Plug in, turn on: Volkswagen has laid out its ambitions to launch almost 70 new electric models over the next 10 years across all its brands including Audi, Skoda and Porsche.

Some 70 EVs set for the next 10 years as VW boosts efficiency and cuts emissions

14 Mar 2019

VOLKSWAGEN has announced it will launch nearly 70 new electric models in the next 10 years – some 20 more than previously reported – taking the number of Volkswagen Group electric platforms from 15 million to 22 million units over that time.
Distributed within the Volkswagen Group brands that take in Volkswagen, Audi, Skoda, Seat, Porsche, Bentley and Bugatti, the move will cut the collective carbon dioxide footprint within that timeframe by 30 per cent.
Volkswagen AG CEO Dr Herbert Diess also told journalists in Germany that up to 40 per cent of VW Group volume will be EVs by the end of the next decade.
Most of the electric models across the Volkswagen Group will employ the MEB modular electric architecture, with the Volkswagen ID leading the charge from a mainstream point of view in Australia from 2021 – though the more specialised Porsche Taycan and Audi e-tron will launch first to reel in Tesla’s lead. 
Meanwhile, other models were also confirmed for future release include a new Volkswagen mid-size SUV, the Porsche Cayenne Coupe and a new-generation Audi A3 Sportback.
To support the EV onslaught, Volkswagen will also add 2000 extra jobs at its technical centre, but between 5000-7000 jobs will be cut elsewhere by 2023
Another goal is for Volkswagen to be fully carbon dioxide-neutral “from fleet to production to administration by 2050, as per the Paris climate accord targets”.
According to, the brand is changing to meet the needs and expectations of consumers moving forward. To that end, some $A50 billion will be spent on electrifying Volkswagen’s electric vehicle portfolio alone by 2023.
“Volkswagen is taking on responsibility with regard to the key trends of the future – particularly in connection with climate protection,” Mr Diess said. 
“The targets of the Paris Agreement are our yardstick. We will be systematically aligning production and other stages in the value chain to CO2 neutrality in the coming years. That is how we will be making our contribution towards limiting global warming. 
“In order to shoulder the investments needed for the electric offensive we must make further improvements in efficiency and performance in all areas.”
To help make efficiency improvements and achieve greater economies of scale within the electrification sphere, Volkswagen has said it will seek partners outside of the group such as the Ford Motor Company, who has already signed up to use technologies surround the MEB platform.
Meanwhile, earnings took a nose dive last year as the Volkswagen Group continued its heavy investment in electrification, as well as a hit from the changeover to the stringent new Worldwide Harmonised Light Vehicle Test Procedure (WLTP) protocols that have resulted in a 25 per cent cut in the number of models offered underneath the Volkswagen Group umbrella – with many of these being diesel.

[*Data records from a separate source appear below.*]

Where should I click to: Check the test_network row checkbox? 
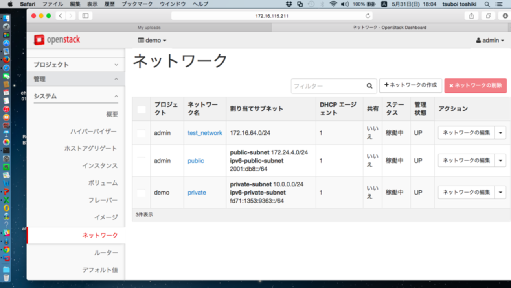[141, 133]
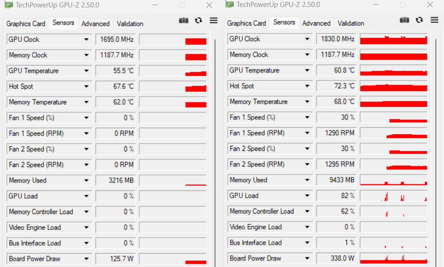Click the screenshot camera icon in left window
The image size is (444, 267).
tap(184, 20)
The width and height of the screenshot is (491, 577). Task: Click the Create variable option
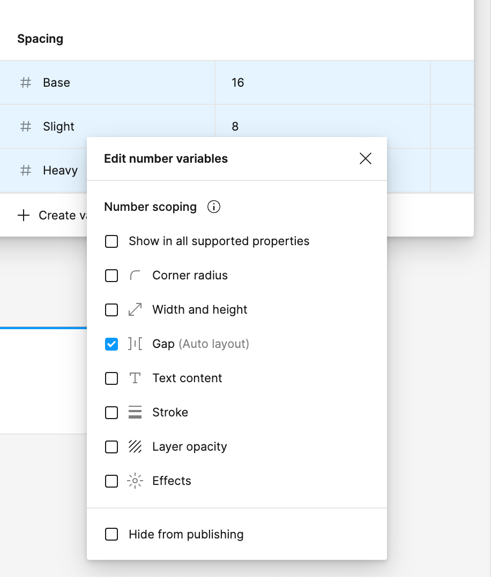54,215
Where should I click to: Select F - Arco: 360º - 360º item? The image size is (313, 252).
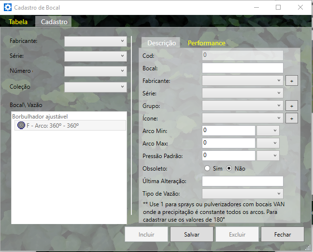53,126
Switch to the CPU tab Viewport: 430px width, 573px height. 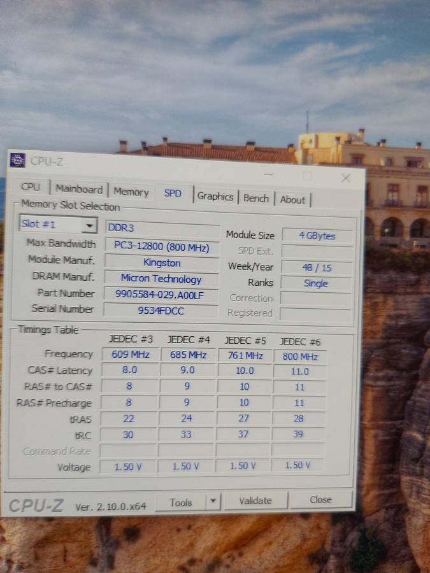[x=31, y=187]
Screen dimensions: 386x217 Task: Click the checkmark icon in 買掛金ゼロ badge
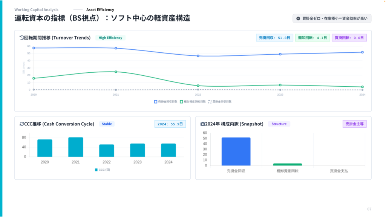tap(298, 18)
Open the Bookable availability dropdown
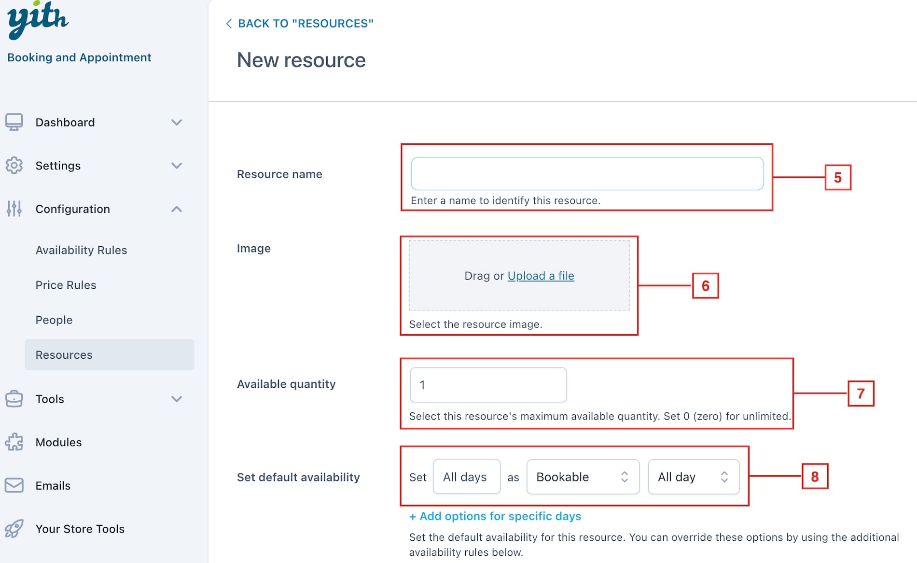This screenshot has width=917, height=563. point(583,477)
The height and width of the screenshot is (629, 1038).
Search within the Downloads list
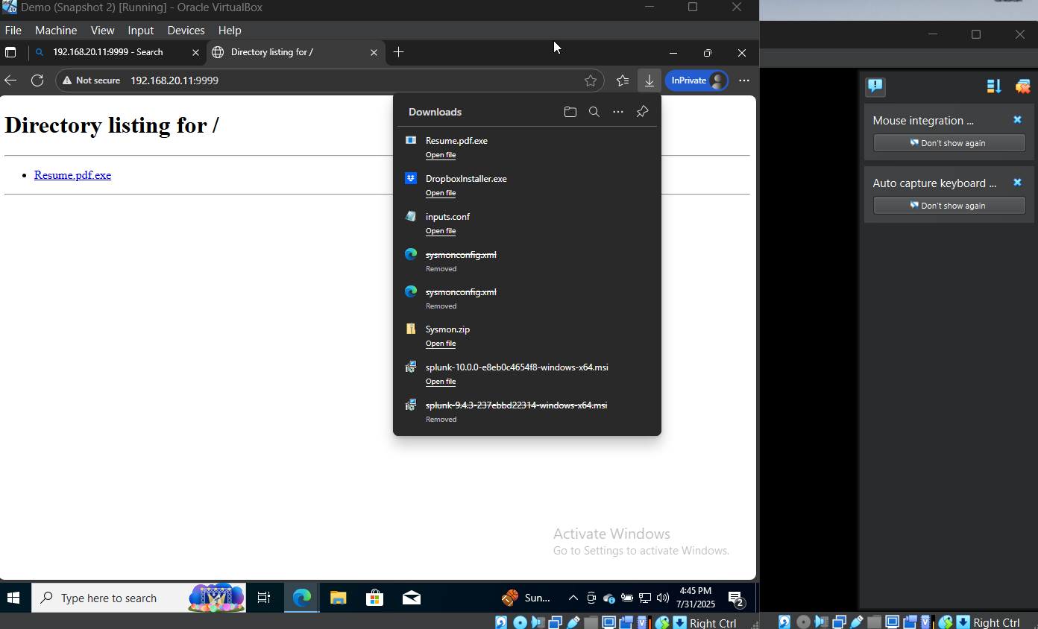(x=594, y=111)
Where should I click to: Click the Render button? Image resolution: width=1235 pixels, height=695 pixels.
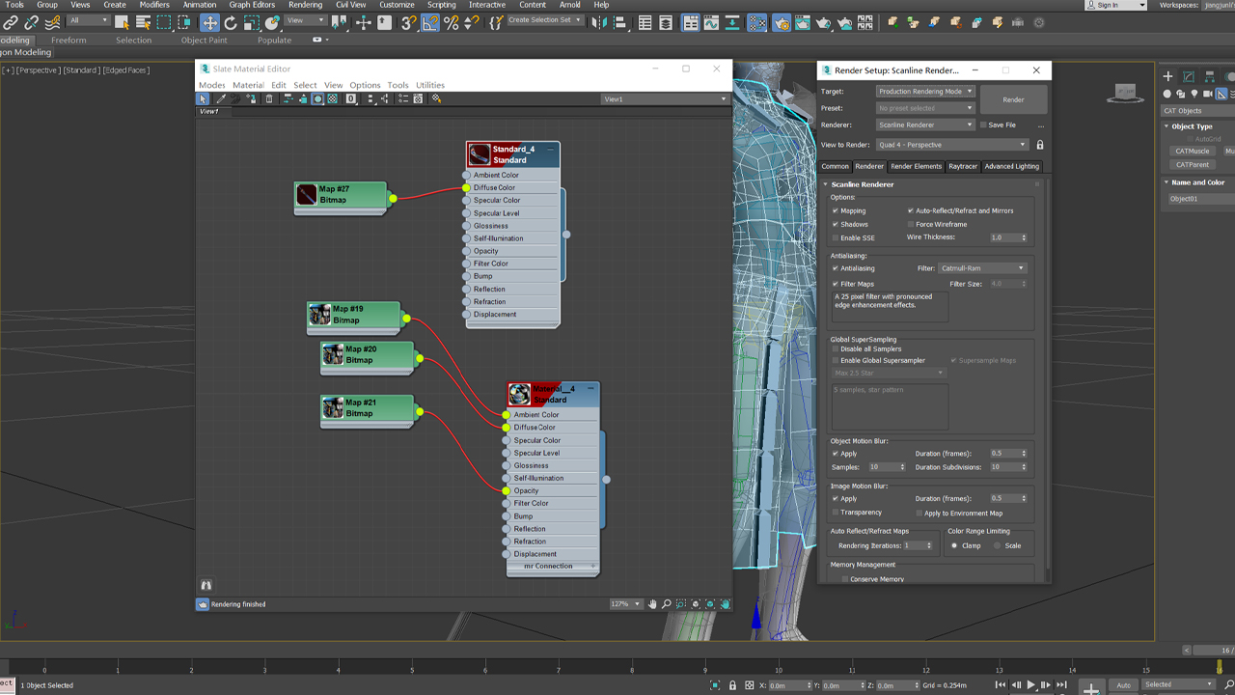click(1013, 99)
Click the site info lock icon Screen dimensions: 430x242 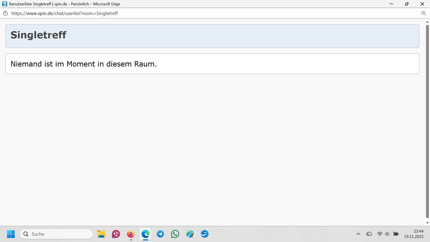point(5,13)
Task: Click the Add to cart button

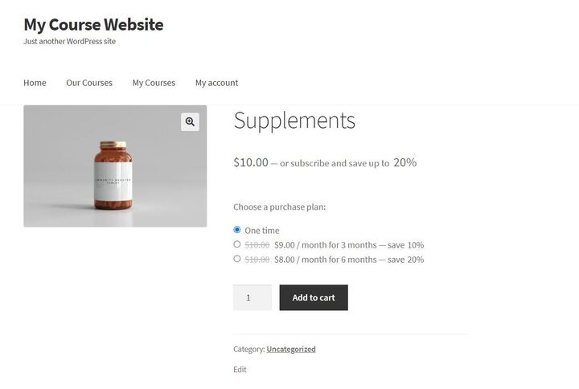Action: click(314, 297)
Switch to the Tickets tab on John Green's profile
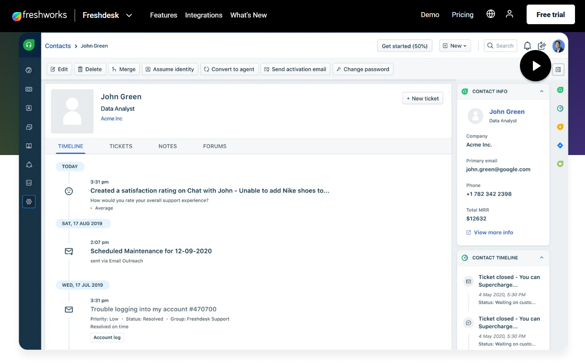The image size is (585, 363). (x=121, y=146)
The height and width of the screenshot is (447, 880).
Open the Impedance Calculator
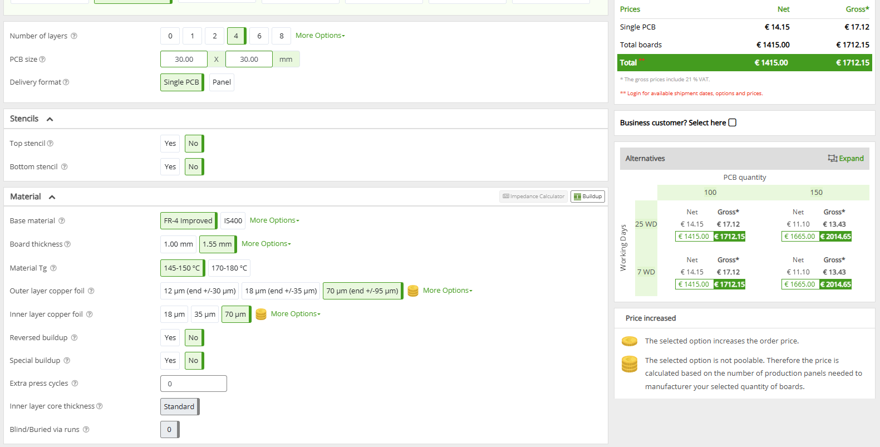click(533, 197)
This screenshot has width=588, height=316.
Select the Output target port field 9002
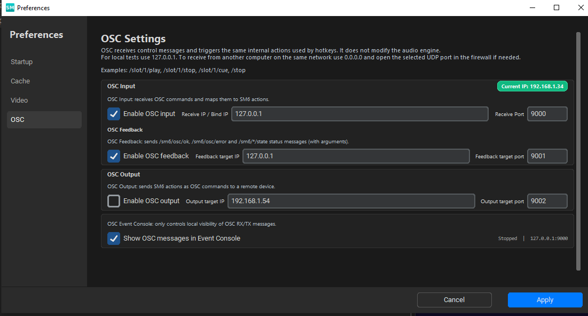pyautogui.click(x=547, y=201)
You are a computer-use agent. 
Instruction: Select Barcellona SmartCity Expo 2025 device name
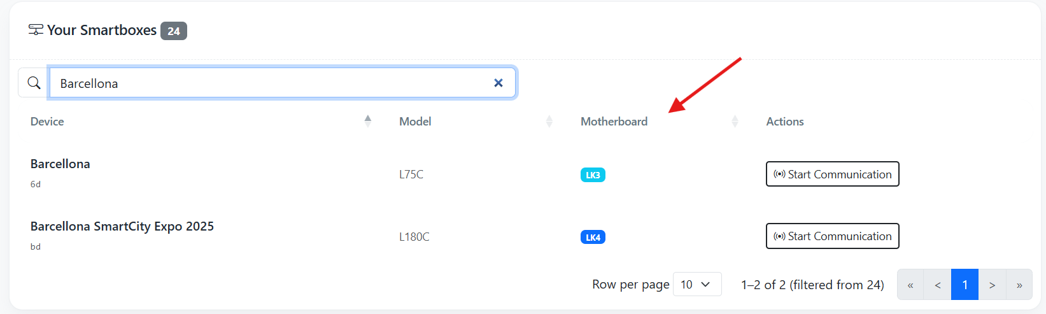[x=122, y=226]
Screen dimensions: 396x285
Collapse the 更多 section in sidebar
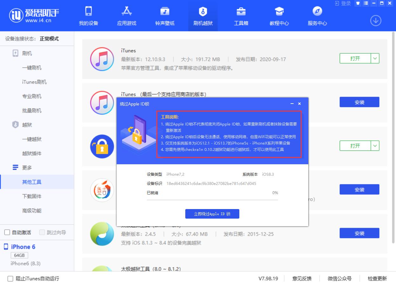(20, 167)
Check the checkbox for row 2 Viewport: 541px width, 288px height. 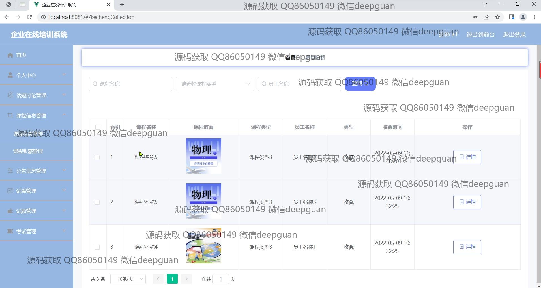click(x=97, y=202)
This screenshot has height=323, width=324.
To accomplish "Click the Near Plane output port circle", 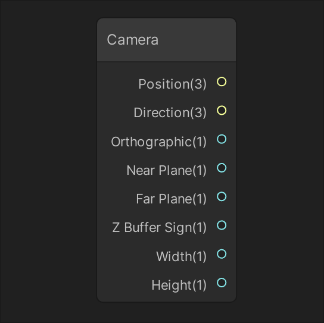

The so-called “diesel issue” (Dieselgate in Volkswagen-speak) cost the company more than $A3 billion in 2018.
Still, Volkswagen delivered a record number of new vehicles in 2018 globally, as did Porsche, Skoda and Seat. 
Overall, Volkswagen Group delivered 10.83 million vehicles worldwide last year, with its biggest market being Asia Pacific (4,546,300) followed closely by Europe (4,380,700).
Volkswagen-branded passenger vehicles sales revenues grew by 6.8 per cent to $A135 billion on 6,244,900 global deliveries, of which Australia contributed 56,620 units.
“We performed very well in spite of strong headwinds,” Mr Diess said. “Our Group brands all worked very hard to help achieve this result.
“We must now redouble our efforts, step up the pace and resolutely continue the transformation we have begun.”
Looking forward, Volkswagen expects sales to improve slightly this year, even though economic challenges, exchange rate volatilities, increased competition and stricter WLTP requirements abound. 
Sales revenues are predicted to rise by up to five per cent in 2019, while operating return on sales is thought to jump in the range of 6.5 to 7.5 per cent.